Monitoring of the heart rate can be performed as part of electrocardiography, but it can also be measured conveniently with specific heart rate monitors. Such heart rate monitors are largely used by performers of various types of physical exercise.

A generic cardiac monitor has the following functions:

- A display of heart rate and heart rhythm
- Sound alarms above and below a pre-set limit
- Ability to determine the presence of arrhythmia

There are many different types of cardiac monitors. In personal use, the Holter monitor is an external monitor which uses wires with patches that attach to the skin to continuously measure and record heart activity for 1–2 days. An Event Recorder can be worn on the body for up to 30 days. A Mobile Cardiac Telemetry unit is a wearable monitor that detects, records, and transmits heart rhythms for up to 30 days. For long term use, an Insertable Cardiac Monitor is placed under the skin and automatically detects and records abnormal heart rhythms for up to 5 years.

(What this exercise asks):
1) Check each statement against the passage on heart rate monitoring and mark it yes or no, quoting the words of the passage that decide it. (a) A Holter monitor records heart activity for up to 30 days. (b) An Insertable Cardiac Monitor is placed under the skin. (c) Heart rate monitors are largely used by people doing physical exercise.
2) Summarize the passage on heart rate monitoring in two sentences.
3) Continue the passage on heart rate monitoring from its last sentence.

(Data extract):

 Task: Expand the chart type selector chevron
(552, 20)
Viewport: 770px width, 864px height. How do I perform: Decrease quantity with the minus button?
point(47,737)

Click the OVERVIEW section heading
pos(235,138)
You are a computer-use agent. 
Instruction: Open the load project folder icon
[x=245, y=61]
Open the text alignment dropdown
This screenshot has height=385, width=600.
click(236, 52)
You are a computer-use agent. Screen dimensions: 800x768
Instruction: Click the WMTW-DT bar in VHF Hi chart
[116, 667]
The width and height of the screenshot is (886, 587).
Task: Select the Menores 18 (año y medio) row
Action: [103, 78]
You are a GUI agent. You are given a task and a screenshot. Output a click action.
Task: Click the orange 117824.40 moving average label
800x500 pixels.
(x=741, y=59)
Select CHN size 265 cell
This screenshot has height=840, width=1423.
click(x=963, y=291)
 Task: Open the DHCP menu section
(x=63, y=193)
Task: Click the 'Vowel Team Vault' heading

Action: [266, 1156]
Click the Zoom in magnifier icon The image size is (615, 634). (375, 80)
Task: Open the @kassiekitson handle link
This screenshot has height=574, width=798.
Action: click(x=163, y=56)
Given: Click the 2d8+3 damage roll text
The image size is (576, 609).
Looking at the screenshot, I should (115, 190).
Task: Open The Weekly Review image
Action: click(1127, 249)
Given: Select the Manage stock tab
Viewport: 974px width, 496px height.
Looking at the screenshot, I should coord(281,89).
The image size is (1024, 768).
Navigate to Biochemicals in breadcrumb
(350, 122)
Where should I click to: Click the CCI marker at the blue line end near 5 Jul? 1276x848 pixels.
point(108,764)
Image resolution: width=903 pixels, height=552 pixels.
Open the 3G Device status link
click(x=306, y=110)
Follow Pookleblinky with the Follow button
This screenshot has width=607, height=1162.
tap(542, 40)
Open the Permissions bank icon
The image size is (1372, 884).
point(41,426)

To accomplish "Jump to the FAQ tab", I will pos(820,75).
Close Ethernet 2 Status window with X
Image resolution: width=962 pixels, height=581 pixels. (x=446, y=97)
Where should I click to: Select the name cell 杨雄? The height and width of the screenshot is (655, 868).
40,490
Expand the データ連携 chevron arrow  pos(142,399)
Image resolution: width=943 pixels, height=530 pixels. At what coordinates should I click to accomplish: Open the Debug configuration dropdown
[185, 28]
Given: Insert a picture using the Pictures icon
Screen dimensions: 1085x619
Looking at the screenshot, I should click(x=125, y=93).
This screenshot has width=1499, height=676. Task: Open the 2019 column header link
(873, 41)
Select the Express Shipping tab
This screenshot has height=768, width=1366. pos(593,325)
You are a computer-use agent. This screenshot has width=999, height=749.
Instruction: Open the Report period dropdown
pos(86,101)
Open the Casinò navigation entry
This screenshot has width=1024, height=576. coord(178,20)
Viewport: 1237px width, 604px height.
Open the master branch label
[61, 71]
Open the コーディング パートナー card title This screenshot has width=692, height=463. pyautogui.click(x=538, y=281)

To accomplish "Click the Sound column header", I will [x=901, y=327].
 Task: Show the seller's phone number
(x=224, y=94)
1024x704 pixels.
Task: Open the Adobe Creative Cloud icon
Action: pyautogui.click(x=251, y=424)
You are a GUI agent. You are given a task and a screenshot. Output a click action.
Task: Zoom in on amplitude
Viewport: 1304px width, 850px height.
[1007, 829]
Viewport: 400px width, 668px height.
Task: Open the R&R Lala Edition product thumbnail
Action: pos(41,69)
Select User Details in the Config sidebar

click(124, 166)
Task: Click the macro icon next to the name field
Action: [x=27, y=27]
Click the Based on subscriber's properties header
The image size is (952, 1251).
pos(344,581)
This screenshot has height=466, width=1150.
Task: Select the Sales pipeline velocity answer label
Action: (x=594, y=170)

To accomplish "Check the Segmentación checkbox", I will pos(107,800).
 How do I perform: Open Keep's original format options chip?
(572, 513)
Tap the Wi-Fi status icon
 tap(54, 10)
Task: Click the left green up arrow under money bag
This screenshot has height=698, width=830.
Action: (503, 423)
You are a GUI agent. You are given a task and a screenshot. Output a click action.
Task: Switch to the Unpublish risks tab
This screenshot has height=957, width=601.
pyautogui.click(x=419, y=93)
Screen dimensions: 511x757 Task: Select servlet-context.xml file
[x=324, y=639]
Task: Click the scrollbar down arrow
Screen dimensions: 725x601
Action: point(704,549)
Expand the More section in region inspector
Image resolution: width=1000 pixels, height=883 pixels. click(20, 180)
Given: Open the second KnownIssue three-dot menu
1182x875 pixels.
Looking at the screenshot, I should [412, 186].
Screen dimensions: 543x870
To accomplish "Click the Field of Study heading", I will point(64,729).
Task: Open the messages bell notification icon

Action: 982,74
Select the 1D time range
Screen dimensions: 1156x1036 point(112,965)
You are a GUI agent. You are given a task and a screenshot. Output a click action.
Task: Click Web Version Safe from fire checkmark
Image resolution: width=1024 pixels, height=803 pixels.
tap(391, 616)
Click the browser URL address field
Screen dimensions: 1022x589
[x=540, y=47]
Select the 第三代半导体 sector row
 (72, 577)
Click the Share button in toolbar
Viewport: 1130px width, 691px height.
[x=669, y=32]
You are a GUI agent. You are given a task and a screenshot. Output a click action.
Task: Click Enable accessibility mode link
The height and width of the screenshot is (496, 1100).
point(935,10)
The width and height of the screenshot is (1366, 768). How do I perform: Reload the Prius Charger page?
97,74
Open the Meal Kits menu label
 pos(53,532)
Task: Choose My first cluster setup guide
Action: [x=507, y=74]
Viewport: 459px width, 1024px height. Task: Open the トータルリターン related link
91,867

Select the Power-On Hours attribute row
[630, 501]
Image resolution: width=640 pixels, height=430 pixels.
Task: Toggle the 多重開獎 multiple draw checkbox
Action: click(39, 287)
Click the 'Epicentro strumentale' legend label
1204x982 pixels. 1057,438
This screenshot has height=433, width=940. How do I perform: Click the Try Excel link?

(List of answers):
1)
(a) No: "continuously measure and record heart activity for 1–2 days"
(b) Yes: "an Insertable Cardiac Monitor is placed under the skin"
(c) Yes: "Such heart rate monitors are largely used by performers of various types of physical exercise"

2) Heart rate can be monitored through electrocardiography or with dedicated heart rate monitors, and a generic cardiac monitor displays heart rate and rhythm, sounds alarms outside pre-set limits, and can detect arrhythmia. Cardiac monitors come in many types, from the external Holter monitor worn for 1–2 days, to Event Recorders and Mobile Cardiac Telemetry units worn for up to 30 days, to the Insertable Cardiac Monitor placed under the skin for up to 5 years.

3)
===Fetal heart rate monitoring===

Monitoring the fetal heart rate is becoming increasingly prevalent in the standard care of antepartum pregnant patients. As of 2002, 85% of pregnancies in the United States were monitored using electronic fetal monitoring. Electronic fetal monitoring generally uses Doppler ultrasound technology to provide real-time feedback on the fetus's cardiac activity during both gestation and labor, however other technologies such as analyzing the voltage generated by the contracting uterine muscle measured at the skin surface or recording both the fetal ECG and mother's ECG and filtering out the mother's ECG are emerging.

=== Wearable heart rate monitors for exercise ===
The new wearable heart rate monitors indirectly measure the heart rate with reflectance photoplethysmography. The monitor illuminates the skin tissue with light emitting diode (LED) and detects the intensity of light reflected with the photodetector. Wearable optical heart rate monitors are less reliable than electrode-based heart rate monitors. The accuracy of the wearable optical heart rate monitors varies with the type of exercise. Skin tone and motion artifacts contributes to this error.